Hierin liege der zweite Verstoß gegen den Grundsatz der prozessualen Waffengleichheit.
Gehör ist auch zu gewähren, wenn das Gericht dem Antragsteller Hinweise nach § 139 ZPO erteilt, von denen die Gegenseite sonst nicht oder erst nach Erlass einer für sie nachteiligen Entscheidung erfährt (BVerfG, Beschluss der 3. Kammer des Ersten Senats vom 30. September 2018 - 1 BvR 1783/17 -, Rn. 24) . Entsprechend ist es verfassungsrechtlich geboten, den jeweiligen Gegner vor Erlass einer Entscheidung in den gleichen Kenntnisstand zu versetzen wie den Antragsteller, indem auch ihm die richterlichen Hinweise zeitnah mitgeteilt werden. Dies gilt insbesondere dann, wenn es bei Rechtsauskünften in Hinweisform darum geht, einen Antrag gleichsam nachzubessern oder eine Einschätzung zu den Erfolgsaussichten abzugeben.
Entsprechend wäre es verfassungsrechtlich geboten gewesen, die Beschwerdeführerin vor Erlass der einstweiligen Verfügung in den gleichen Kenntnisstand zu versetzen wie die Antragstellerin des Ausgangsverfahrens, indem auch ihr die richterlichen Hinweise zeitnah mitgeteilt worden wären.
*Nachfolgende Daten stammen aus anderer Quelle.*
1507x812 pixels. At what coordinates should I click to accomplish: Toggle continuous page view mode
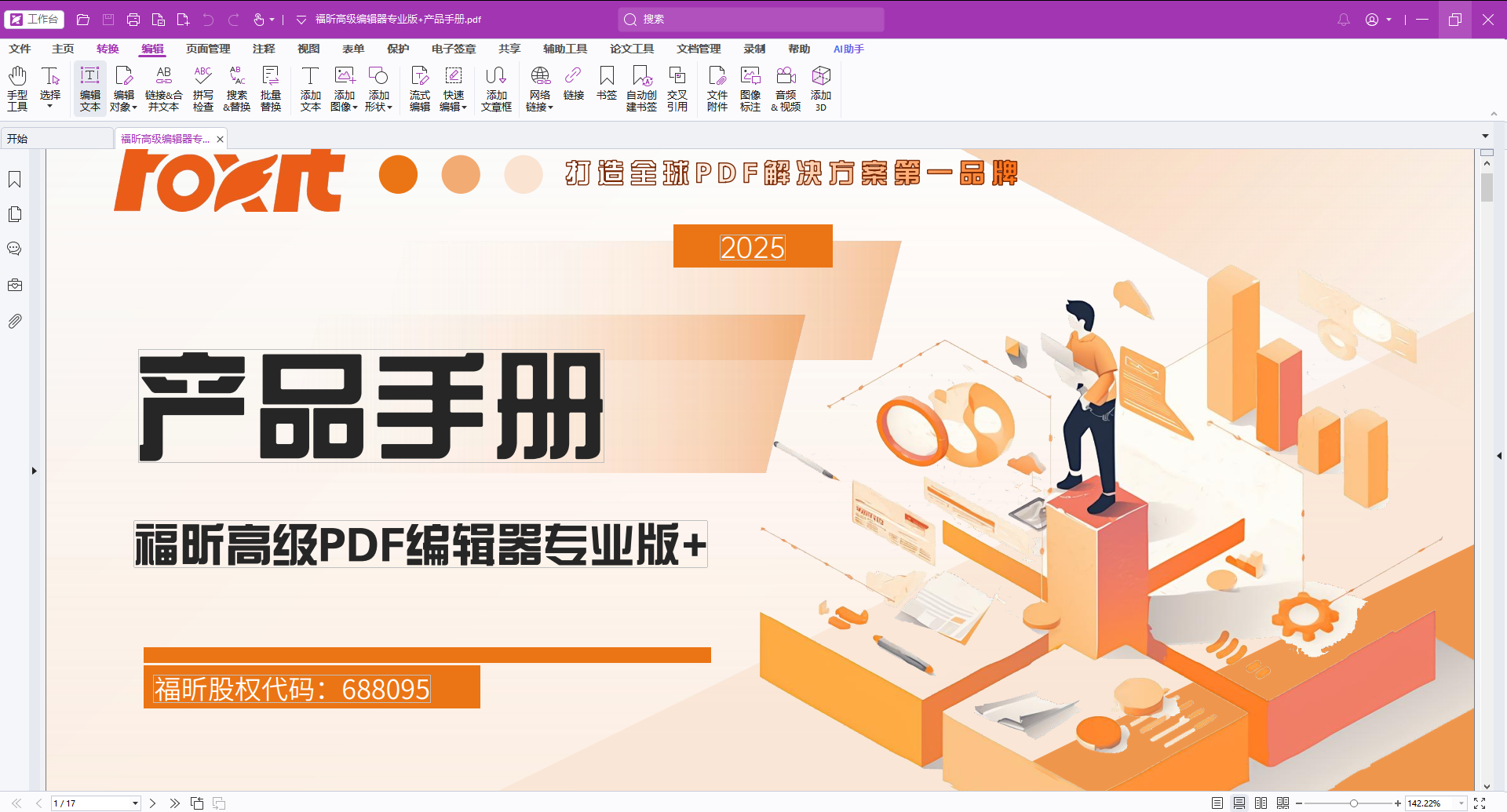click(x=1239, y=803)
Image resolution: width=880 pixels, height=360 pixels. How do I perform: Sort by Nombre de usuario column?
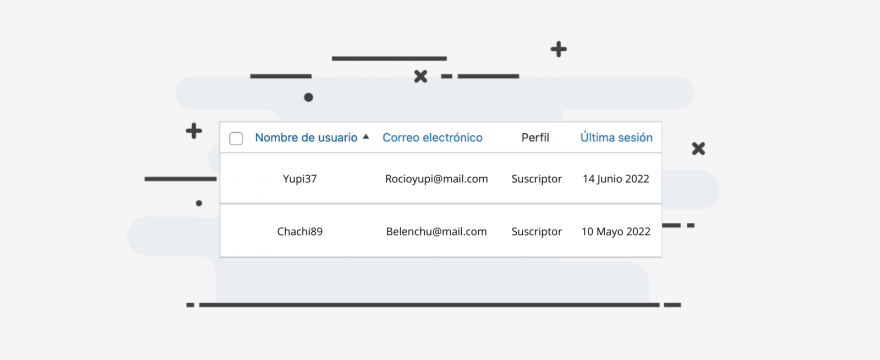point(306,138)
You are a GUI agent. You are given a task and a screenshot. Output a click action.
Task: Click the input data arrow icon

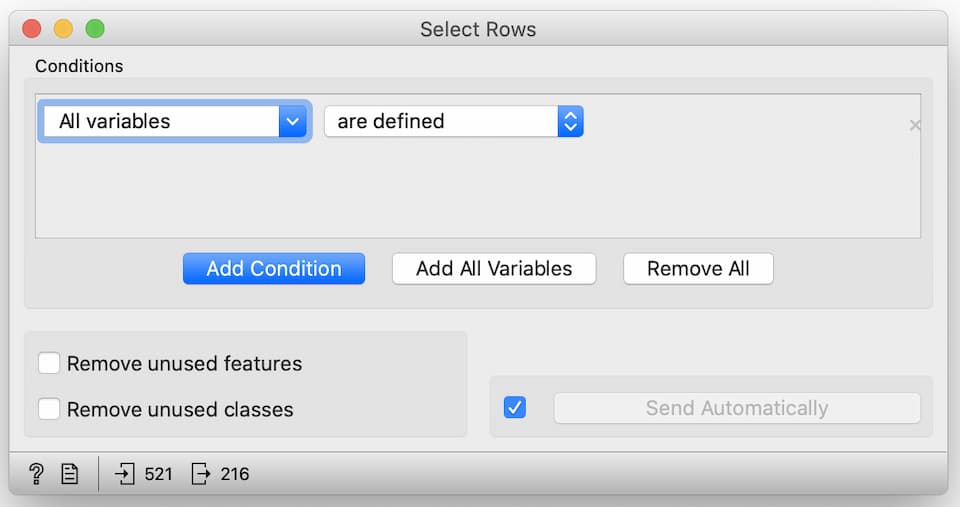125,474
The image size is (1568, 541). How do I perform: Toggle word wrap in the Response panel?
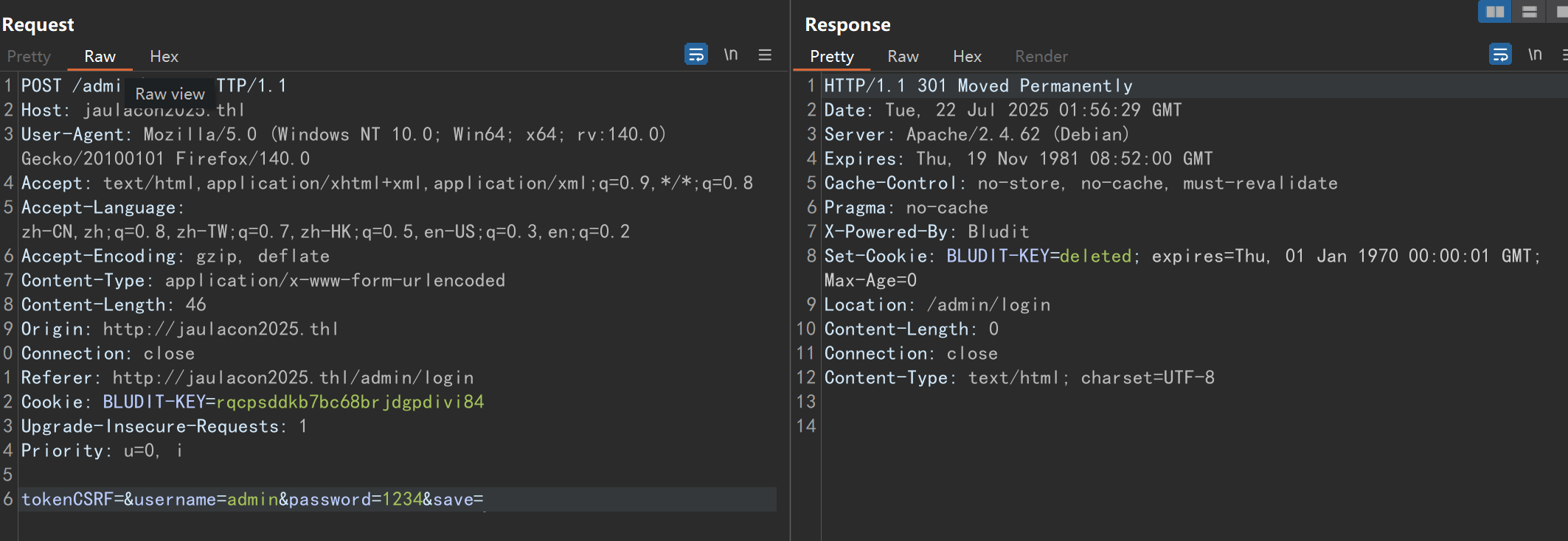[x=1499, y=55]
Das Bundesverfassungsgericht stellte jedoch zugleich fest, dass nicht jede Verfassungsbeschwerde gegen die Verletzung prozessualer Rechte unter Berufung auf die prozessuale Waffengleichheit statthaft sei. Zudem sei ein besonderes Feststellungsinteresse notwendig. Daran fehle es hier, so das Bundesverfassungsgericht. Die Abweichungen zwischen dem außergerichtlich geltend gemachten Unterlassungsverlangen und dem ursprünglich gestellten Verfügungsantrag sowie der nachgebesserten Antragsfassung stellten sich in der Sache als gering und nicht gravierend dar. Grund hierfür sei die im Lauterkeitsrecht entwickelte „Kerntheorie“.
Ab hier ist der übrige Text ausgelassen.